I am writing this from cold, grey, rainy Brussels. The country here is in lockdown. All restaurants and bars are closed, as are all shops bar the essential ones: supermarkets, boulangeries and pharmacies.

I arrived here the day before lockdown was due to kick off and all the shops were frightfully busy; you could almost see the COVID-19 aerosols having a field day. But, at one point,  I started noticing long, socially-distanced queues going around whole blocks every so often. Was it possible that people were standing in line for hours on end for last-minute buys of clothes or gadgets or to do their hair?

No, as it turned out. As we cycled around the city, we noticed that these snake queues were for… bookshops and art shops!

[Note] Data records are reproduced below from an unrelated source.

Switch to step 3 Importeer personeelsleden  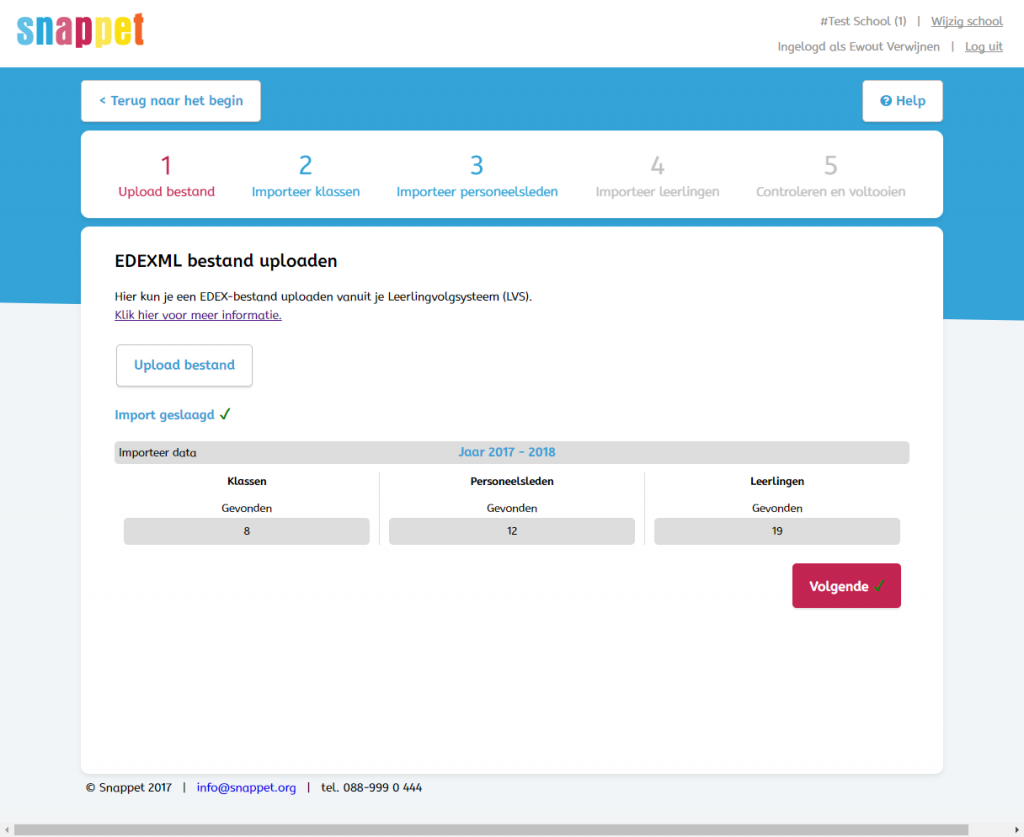click(x=477, y=176)
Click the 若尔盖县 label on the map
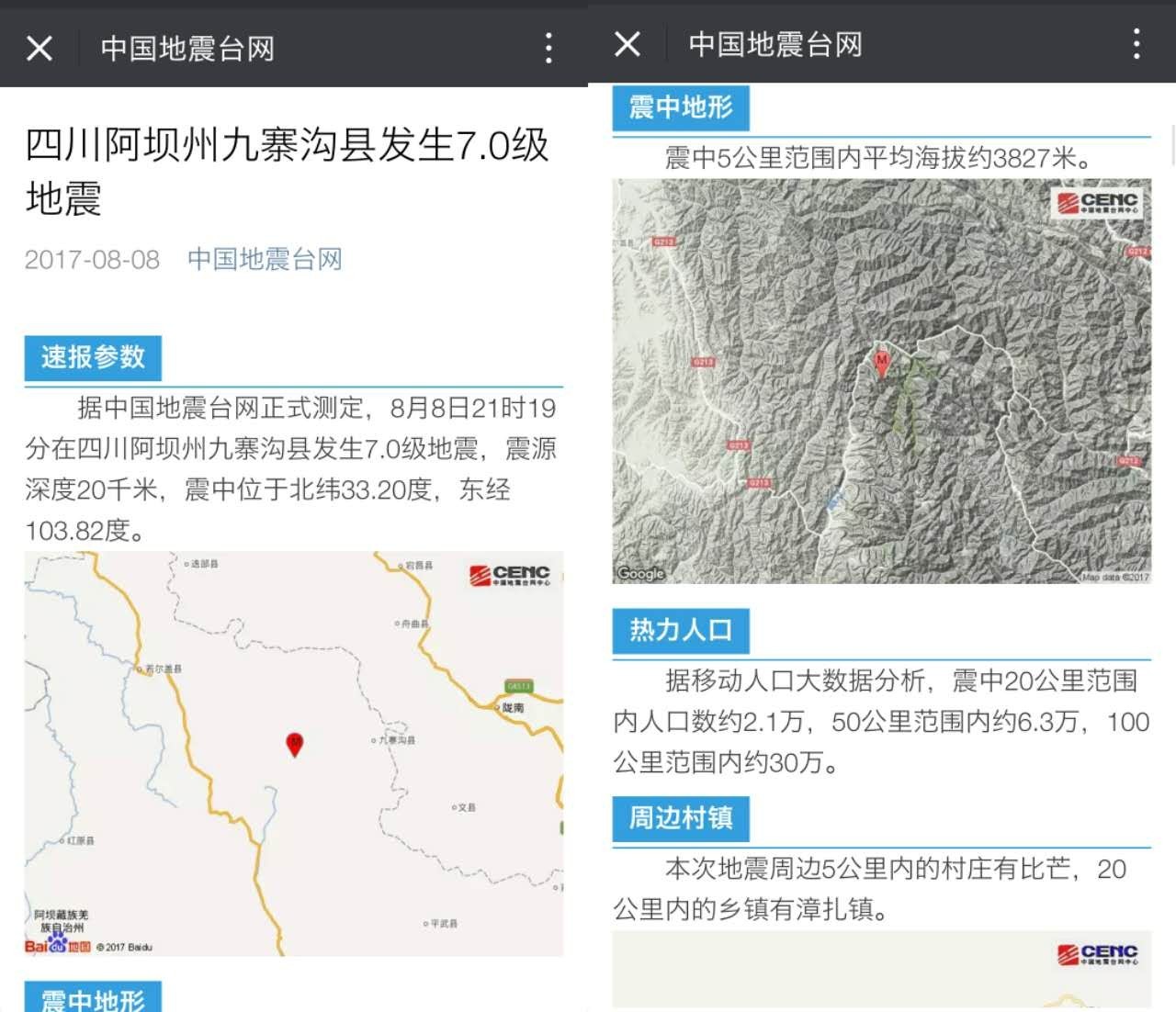Image resolution: width=1176 pixels, height=1012 pixels. [x=163, y=669]
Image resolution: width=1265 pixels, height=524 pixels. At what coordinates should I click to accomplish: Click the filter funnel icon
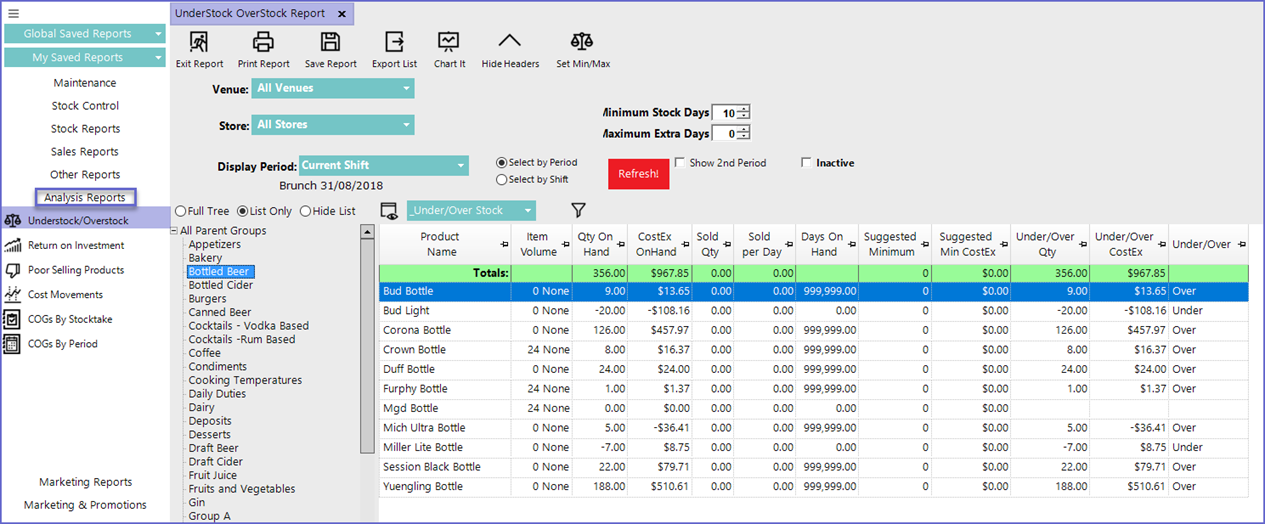click(x=578, y=210)
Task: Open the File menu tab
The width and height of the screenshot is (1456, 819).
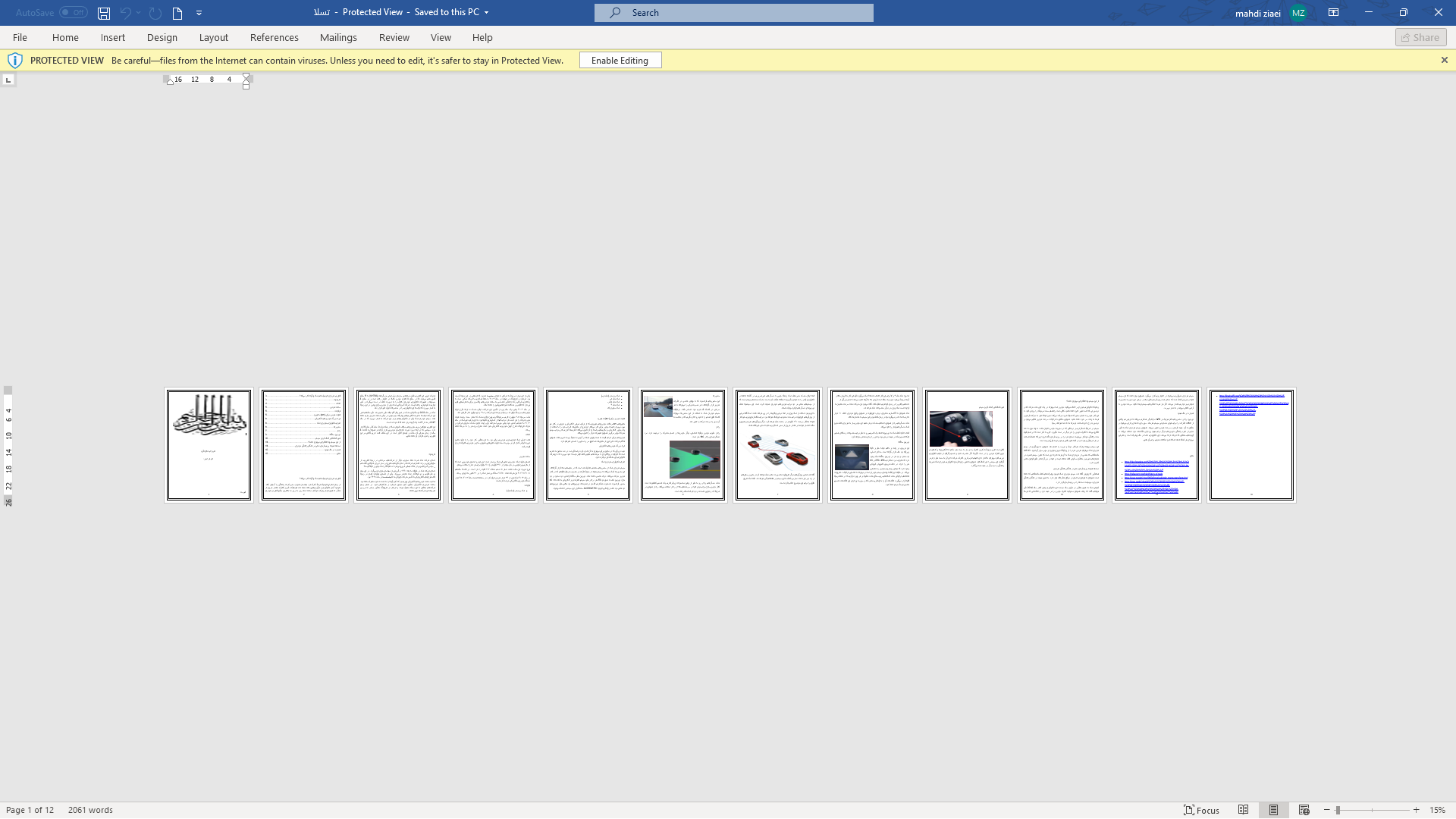Action: click(20, 37)
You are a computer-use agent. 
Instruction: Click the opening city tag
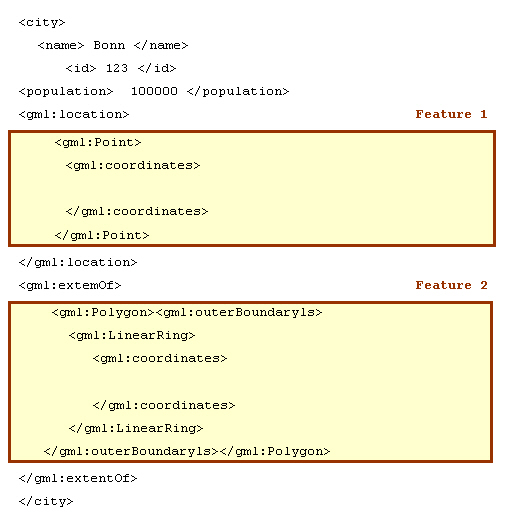[x=42, y=23]
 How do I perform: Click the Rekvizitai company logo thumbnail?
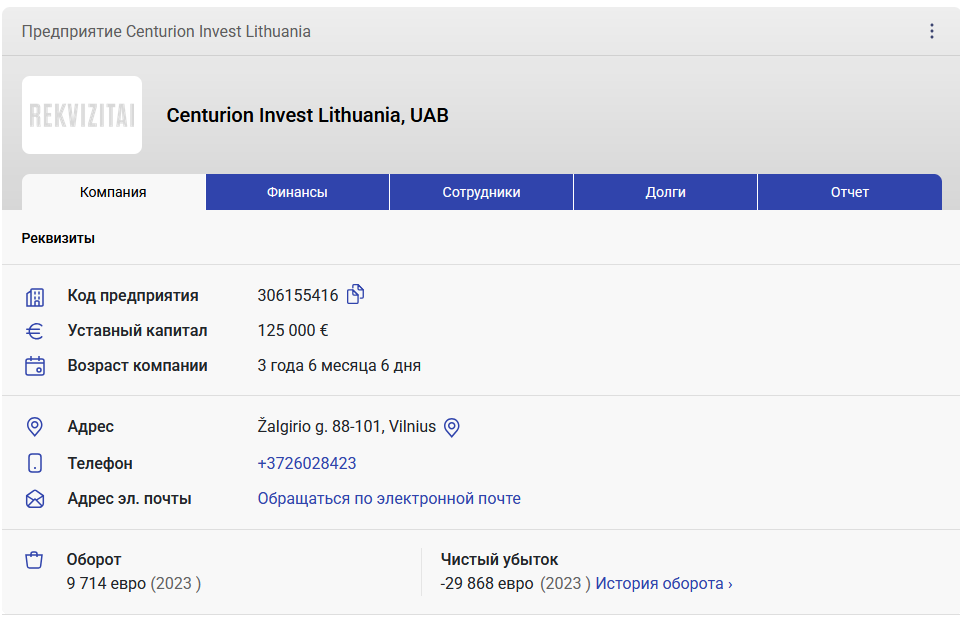[82, 115]
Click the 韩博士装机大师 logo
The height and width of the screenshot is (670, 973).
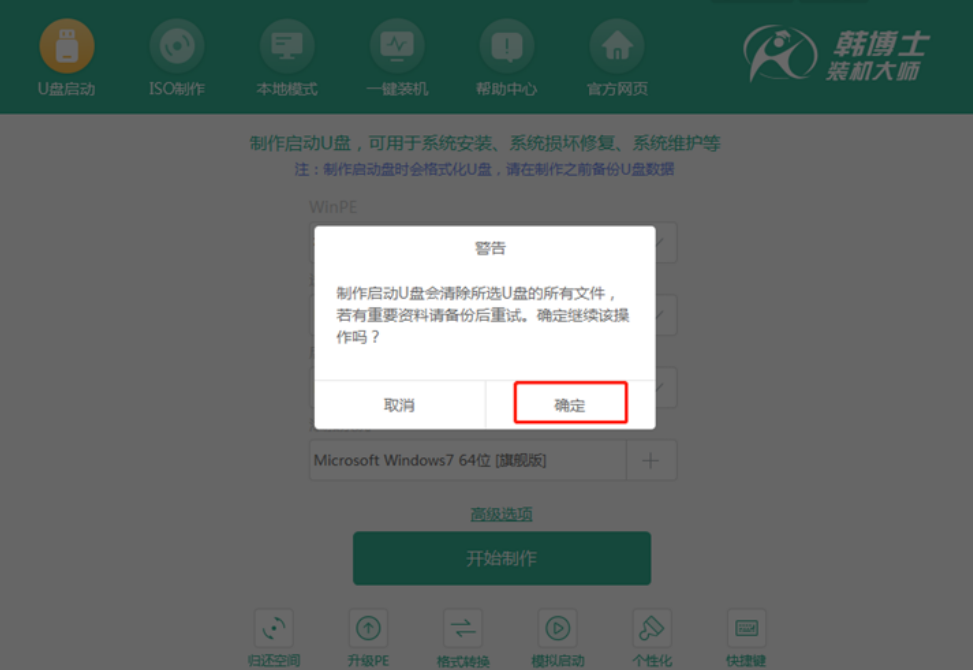(x=836, y=55)
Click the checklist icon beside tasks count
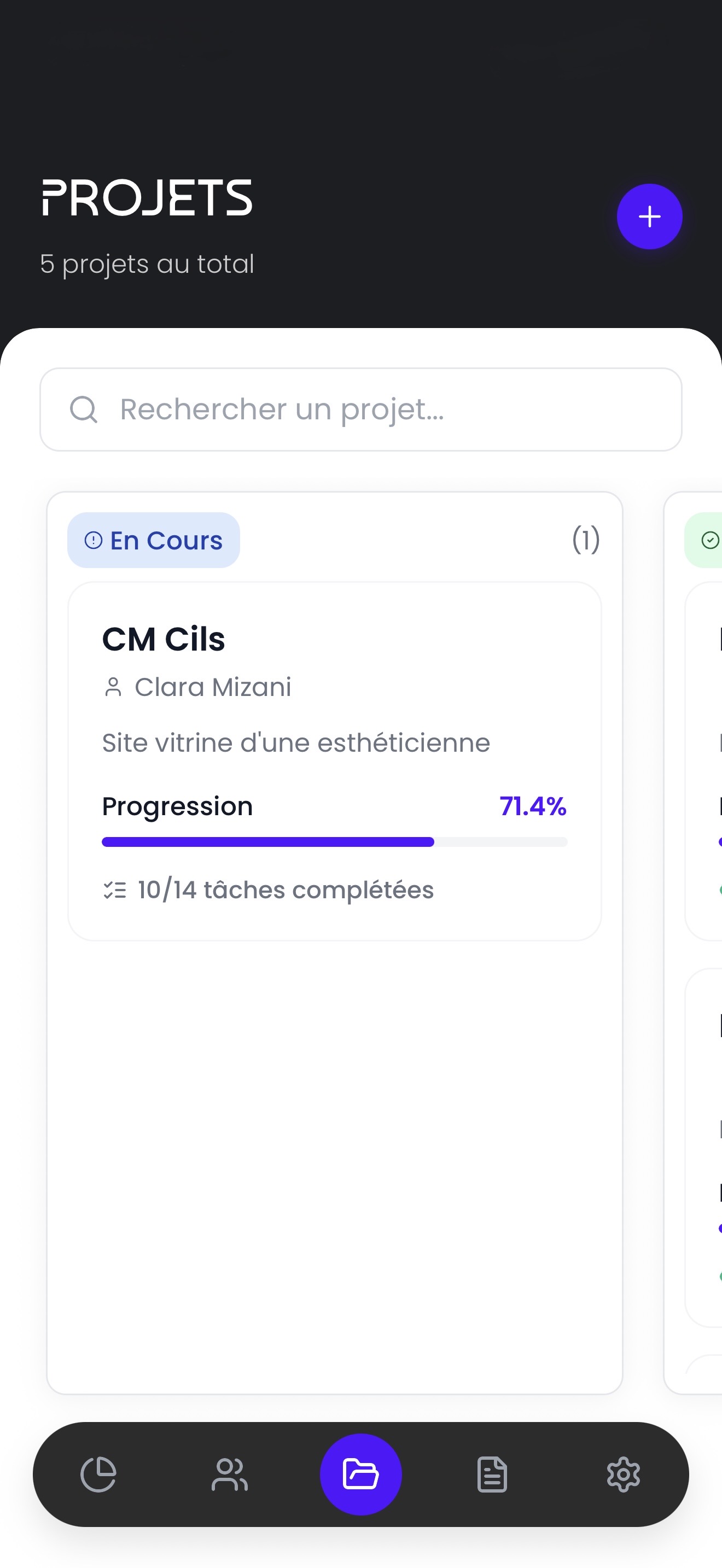722x1568 pixels. point(114,890)
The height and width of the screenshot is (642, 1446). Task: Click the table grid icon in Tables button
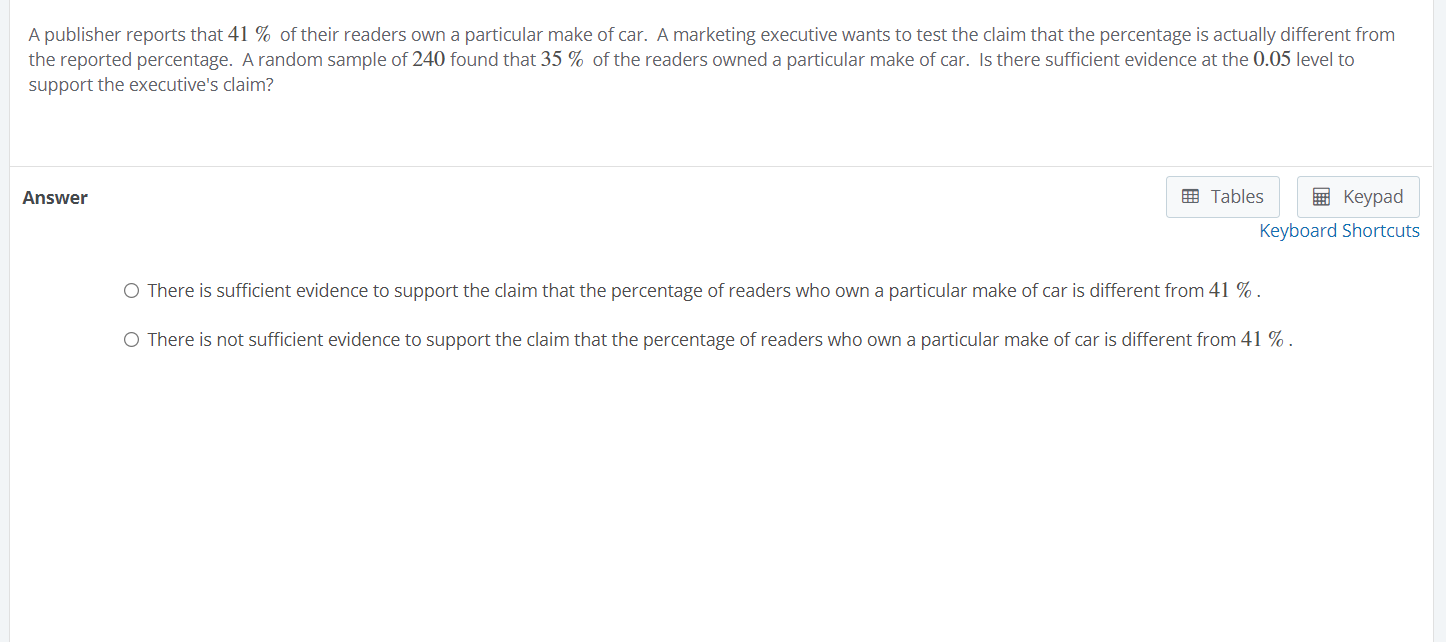(x=1190, y=197)
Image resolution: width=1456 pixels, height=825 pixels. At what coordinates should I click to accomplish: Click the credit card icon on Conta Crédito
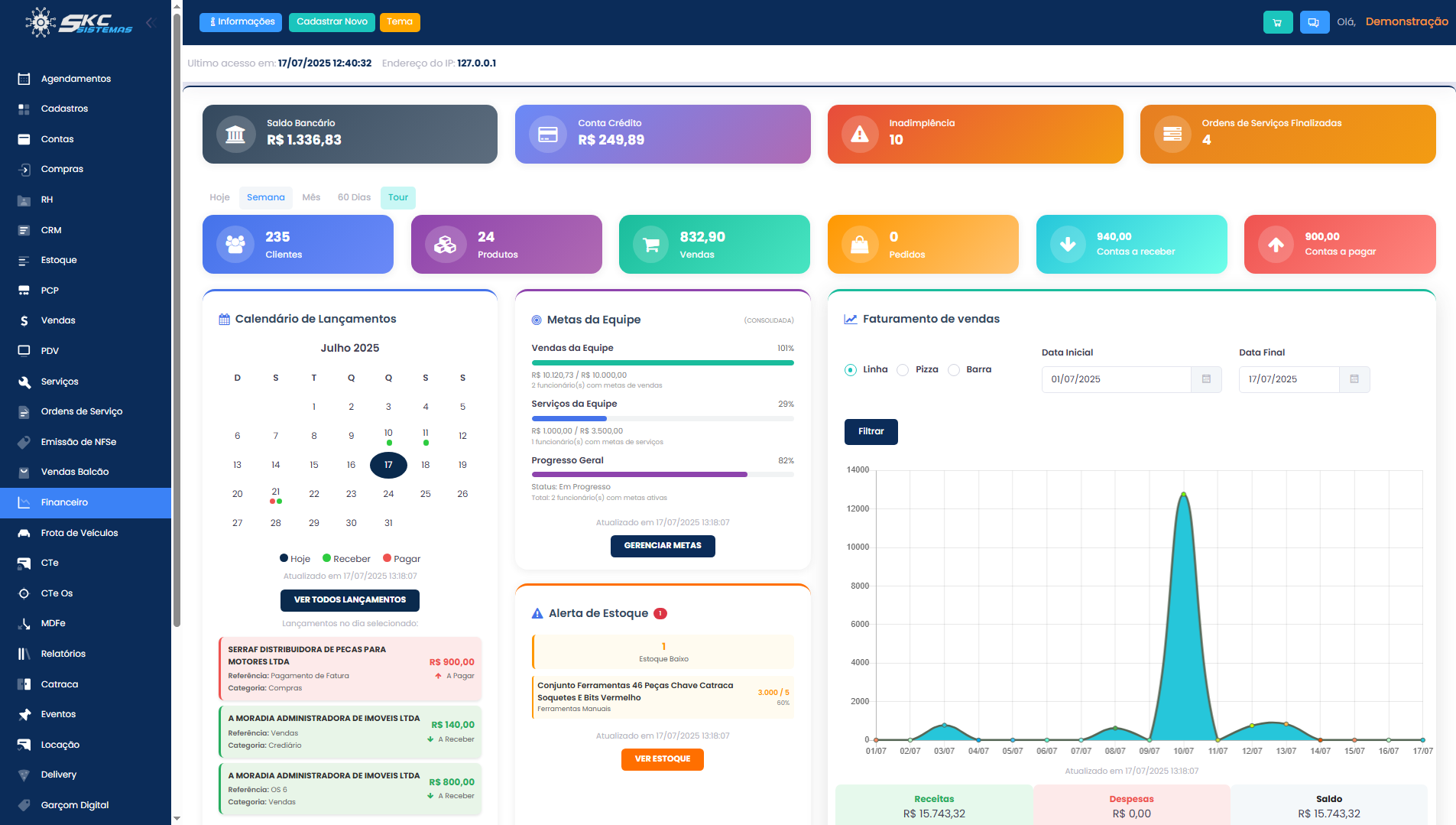pos(548,135)

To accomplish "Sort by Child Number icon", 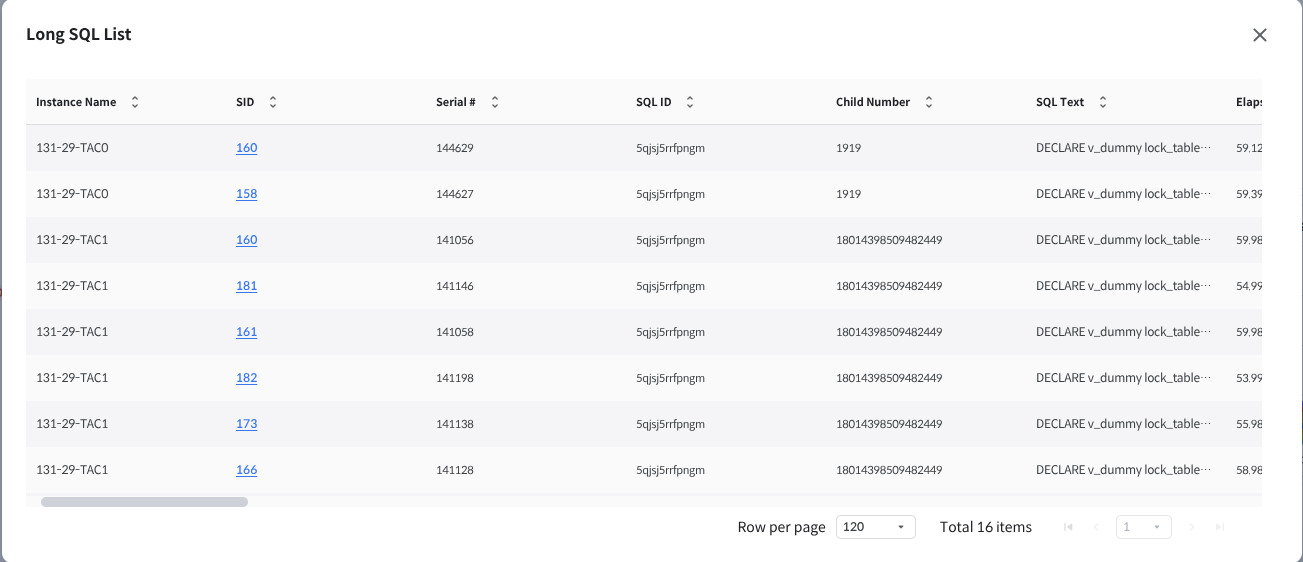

 People – of all ages and of all nationa­lities – were stockpiling on knowledge and on creative items to help them get through the second lockdown. I was slightly incredulous and incredibly excited at the same time – if I had a tail, I wouldn’t have stopped wagging it.

Of course, this made me think: if there had to be a second lockdown in Malta (Robert Abela, chill: this is solely hypothetical) would people queue to purchase books and colours from Merlin bookshops or Agendas or Vee Gee Bee? Hmm, watch that wagging tail go limp all of a sudden: judging by what went on first time round, I think the line is most likely to form behind the doors of hairdressers, beauticians and computer shops.

Could it be because we’re Mediterranean? You know, we have dark locks with roots that need more maintenance and we have, err, hairy bodies that need more, err, waxing. Or maybe we care more about the way we look because the sun is perennially out and we’re never stuck inside listening to the rain pattering on the windows. So, as we have always done throughout history, we can blame our narcissism on our geographic location.

What worries me, though, is that, increasingly, people who read or who love spending their free time being creative are having to be apologetic. It’s like you’re deemed a downright snob if books and art stocks (and make-up-less faces and chipped nails) are your idea of idyll.

This, I believe, is stemming from years of populist attack on culture and its campaign to stamp out that which nourishes the soul – if you partake of it, then puh-puh, you’re an elitist.

It is, in essence, why I disliked Donald Trump. Even though he lived a life of extreme affluence, he still portrayed himself as “one of the people”. Why? Because he prided himself on eating junk food every day, watching TV non-stop, not owning a book and shuddering at the thought of a mere walk. He was an example of populism at its most manipulative: he actually wanted people to lower their standards of their soul nourishing, so his own deficient standards wouldn’t look poor.

This is, sadly, a typical populist approach – and all follow the same pattern. (Remember when Joseph Muscat refused to attend an official state dinner because he preferred a “biċċa burger”? It had nothing to do with the food but everything to do with accusing people who follow protocol as snobs.)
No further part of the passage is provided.